» Extracted material
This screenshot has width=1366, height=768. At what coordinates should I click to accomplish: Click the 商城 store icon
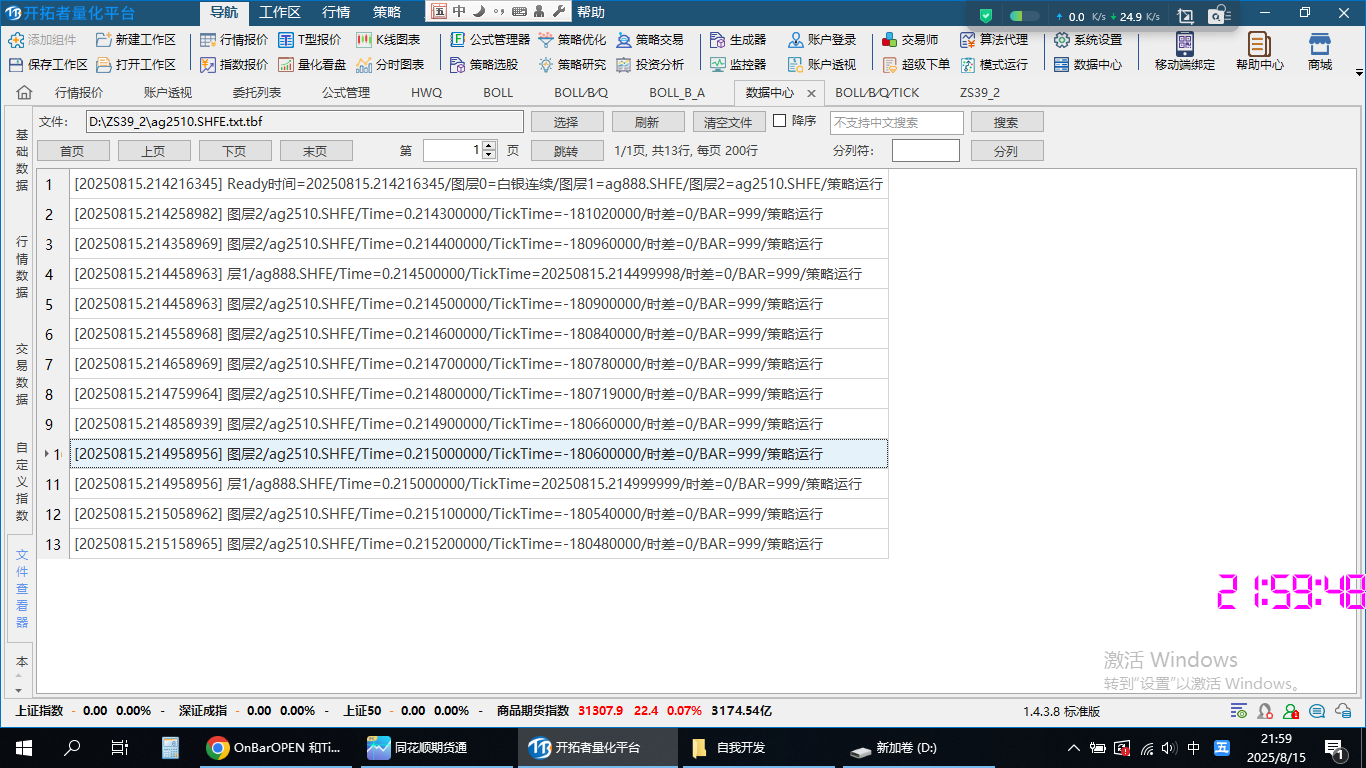pyautogui.click(x=1319, y=45)
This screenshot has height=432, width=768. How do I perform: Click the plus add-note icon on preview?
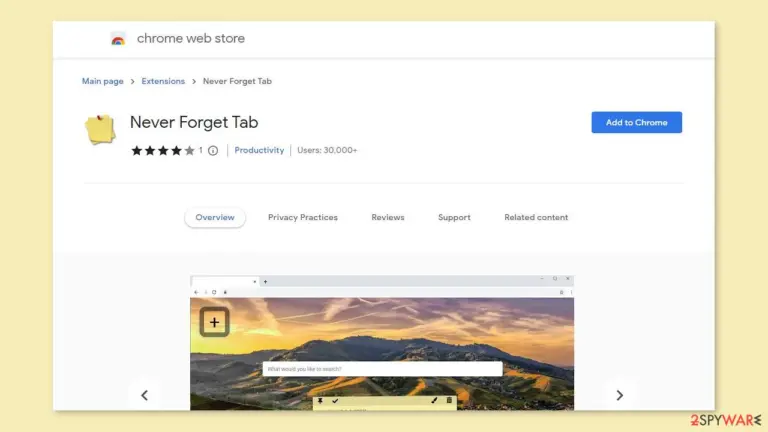click(214, 322)
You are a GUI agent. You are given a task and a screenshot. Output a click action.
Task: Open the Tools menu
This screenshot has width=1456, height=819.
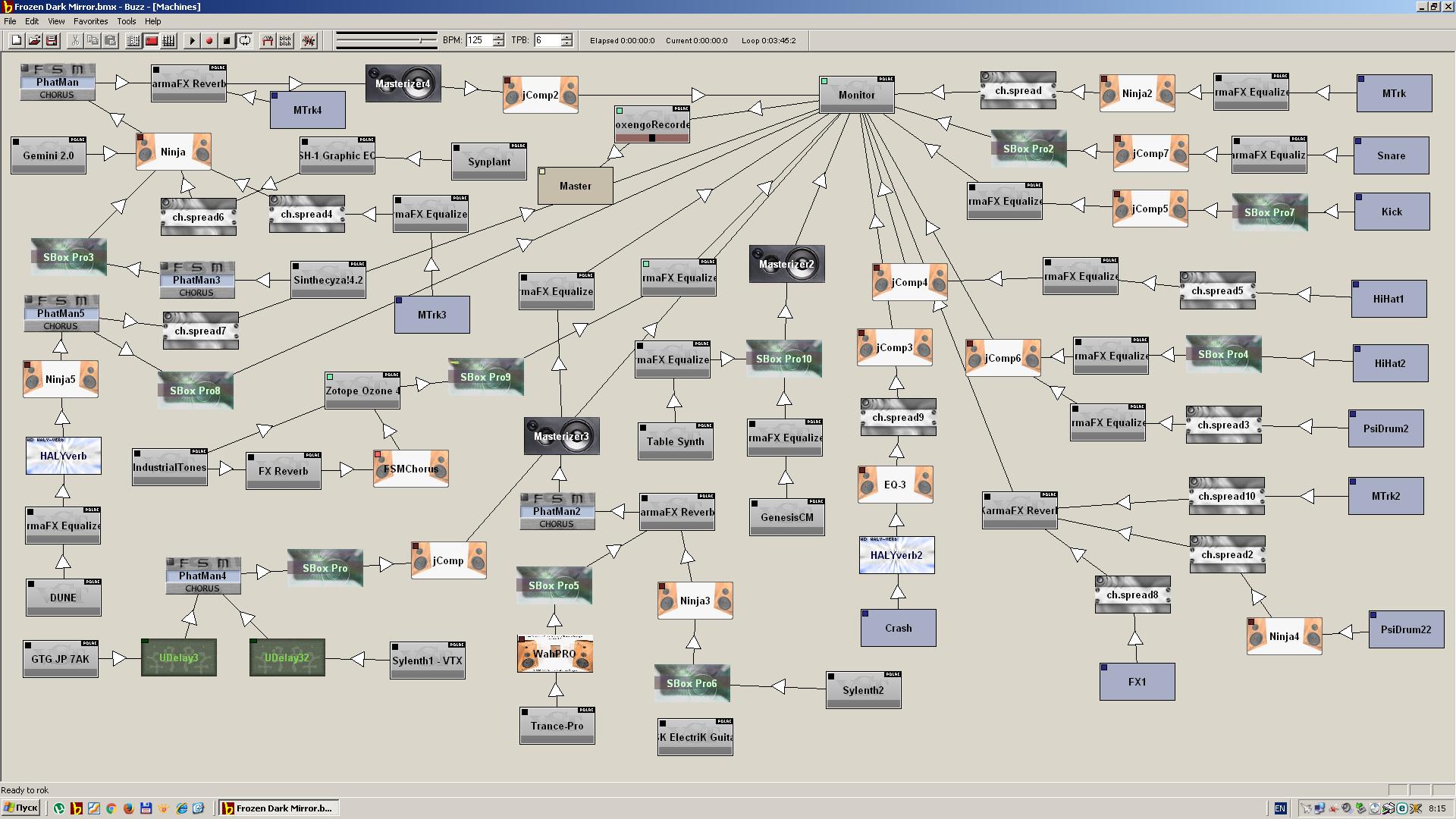pos(126,21)
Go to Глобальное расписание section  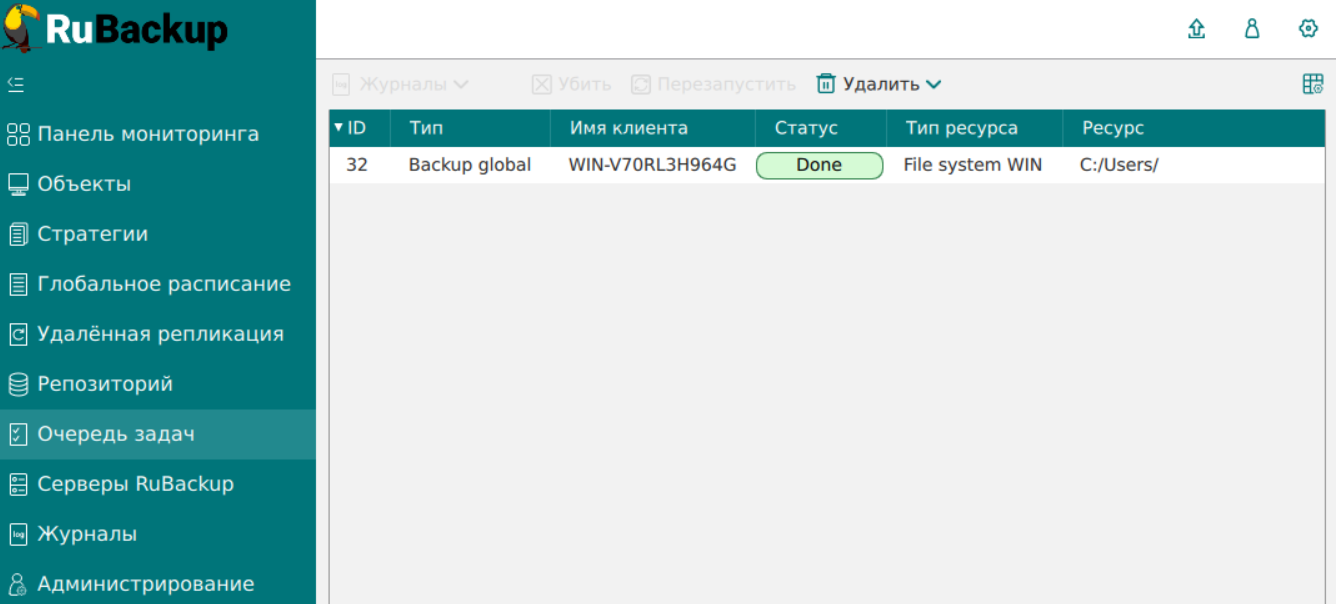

» The task
Please copy the text of every item above word for word, without the pictures.

» Exercise solution
This screenshot has width=1366, height=768. At what coordinates should I click to accomplish: Click the 商城 store icon
pyautogui.click(x=1319, y=45)
This screenshot has height=432, width=768. How do I perform: Click the plus add-note icon on preview?
click(214, 322)
You are a GUI agent. You are given a task and a screenshot. Output a click action.
Task: Open the Tools menu
This screenshot has width=1456, height=819.
pos(126,21)
Go to Глобальное расписание section  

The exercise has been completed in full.